The consumer barometer identified that average expectations
for inflation in the next 12 months were found to approach
four per cent, as opposed to the official three per cent
set out by the Bank of England's monetary policy
committee's (MPC's) quarterly retail price index (RPI)
report. Conducted earlier this month, the barometer
questioned 2,000 adults throughout the UK and found that 90
per cent felt that average prices had risen in the past 12
months, compared to the 63 per cent recorded in May 2007. A
further 89 per cent said they expected prices to increase
again in the next 12 months. Both of these results were at
their highest level since 2004.

Respondents to the study predicted that by May 2009,
inflation would stand at 3.8 per cent, up from 3.6 per cent
estimated in last year's survey. Lloyds TSB also suggested
that consumer confidence in employment and their own job
security was also slipping. Nearly a quarter (23 per cent)
of respondents said they felt their job was less secure
than it was a year ago, while 48 per cent of people said
that overall employment prospects in the UK had got worse
in the past 12 months.

For those who have found themselves struggling with general
living expenses, taking out a low-rate loan may be of
assistance in meeting the costs of food and energy.
Meanwhile, consumers who have become increasingly indebted
as living costs soar, taking out a debt consolidation loan
may provide a lifeline.

Trevor Williams, chief economist at Lloyds TSB Corporate
Markets, said: "Currently at three per cent, there's no
denying that the immediate outlook for inflation remains
high. But the Bank of England's latest report projected
that inflationary pressures would ease in the long term as
food and fuel prices start to fall next year. In stark
contrast to this, our latest barometer shows that consumers
do not believe prices will ease and so inflation
expectations for the next 12 months are tipping four per
cent.
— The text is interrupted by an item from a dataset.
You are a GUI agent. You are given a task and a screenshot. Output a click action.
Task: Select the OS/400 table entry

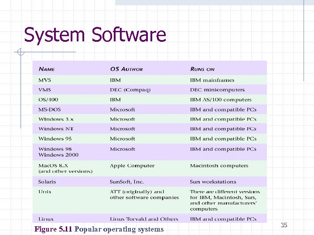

The MPC continues to highlight the need to anchor
inflation expectations as key to bringing actual inflation
under control."

He added that any future cut in the interest rate would
send the wrong message to consumers. If consumer
expectations of inflation continue to rise, the UK will be
in for a period of flat or rising interest rates in order
to bring inflation back under control, Mr Williams
concluded.

In a press conference following the MPC's May RPI
publication, Bank of England governor Mervyn King
attributed the current rise in inflation to increasing
global costs of food and energy. He added that consumers
will continue to feel the effect of these inflated prices
over the course of the next 12 to 18 months and as such, he
asserted that it "doesn't make sense" to focus on bringing
inflation down to the Bank's target level of two per cent
within this timeframe. However, Mr King said that "we
should certainly" look to tack inflation back to this level
in two years' time.

Although it held the base rate of interest in its last
decision, the MPC has made two cuts so far this year. In
April, the base rate was cut by a quarter of a percentage
point to stand at its current level of an even five per
cent.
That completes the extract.